**Task to carry out:**
I would like you to output every record below exactly, apart from the pictures.

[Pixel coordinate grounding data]
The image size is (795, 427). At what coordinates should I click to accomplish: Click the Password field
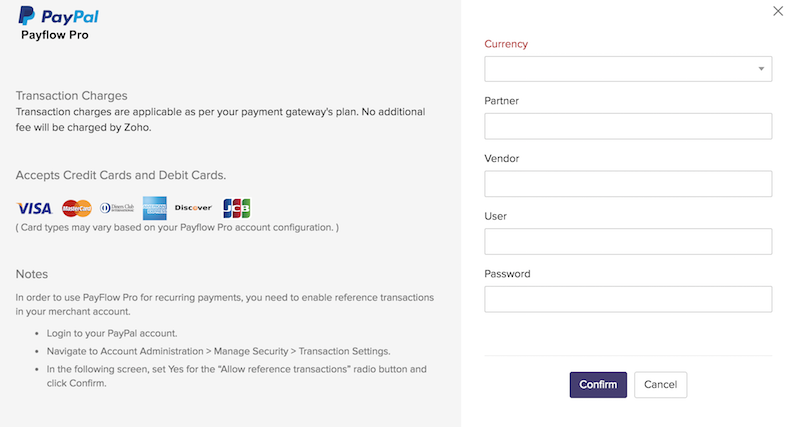tap(627, 299)
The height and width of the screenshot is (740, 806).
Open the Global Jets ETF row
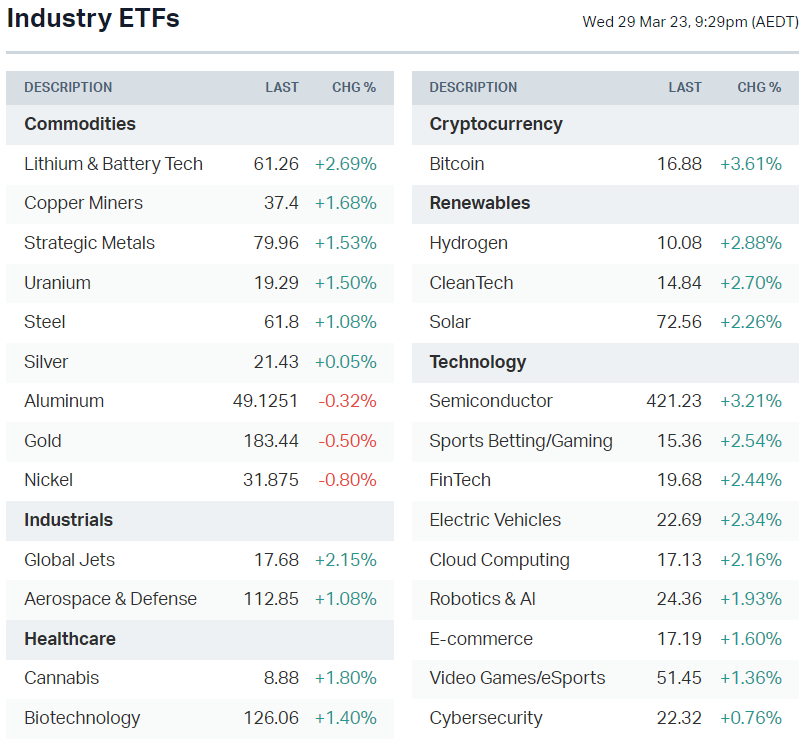69,560
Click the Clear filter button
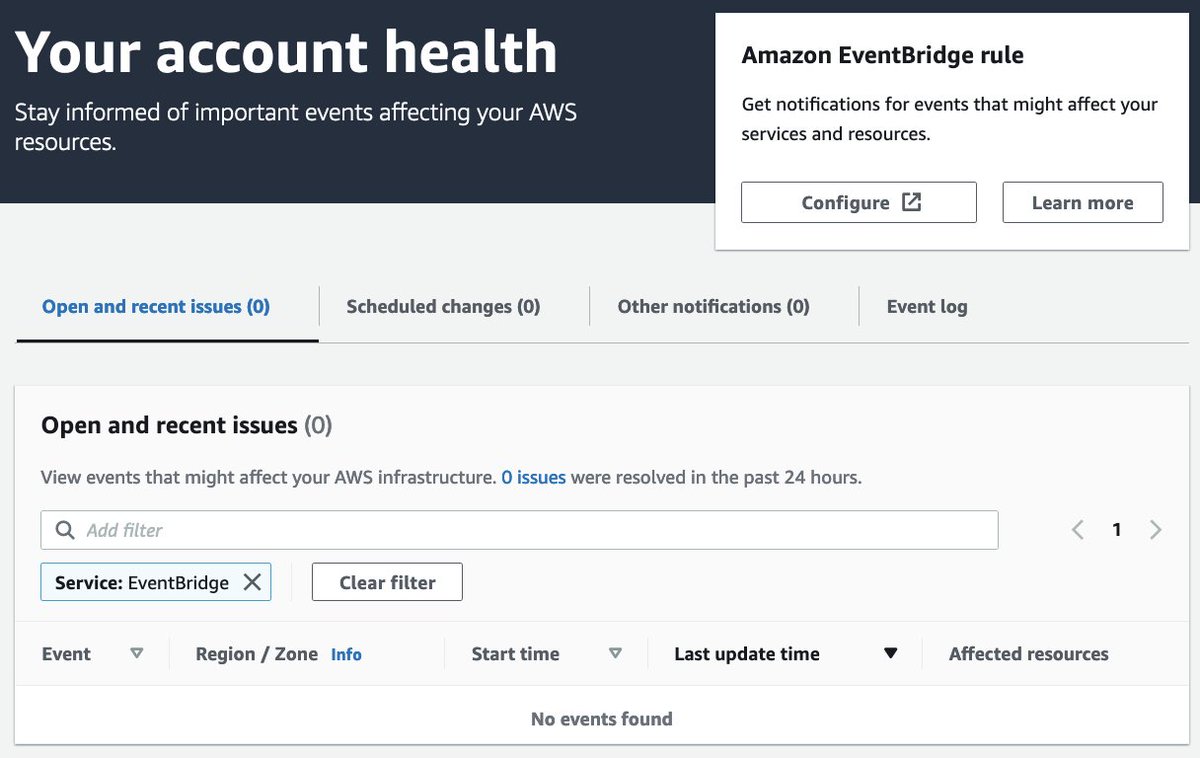This screenshot has height=758, width=1200. coord(387,582)
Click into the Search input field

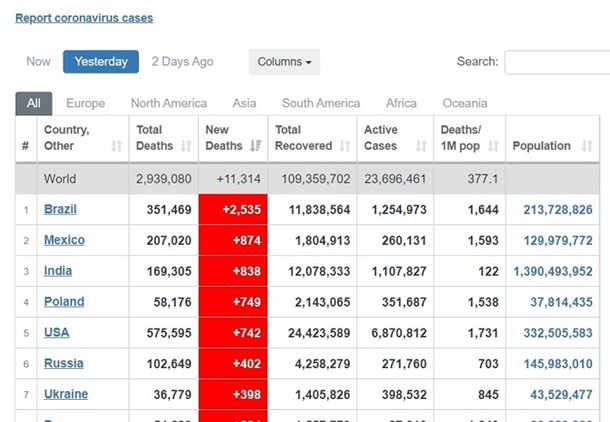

**Result below:**
The image size is (795, 427). At what coordinates should I click to accomplish: Click the Password field
tap(627, 299)
The height and width of the screenshot is (740, 806).
Open the Global Jets ETF row
69,560
Click the Clear filter button
This screenshot has height=758, width=1200. coord(387,582)
Click into the Search input field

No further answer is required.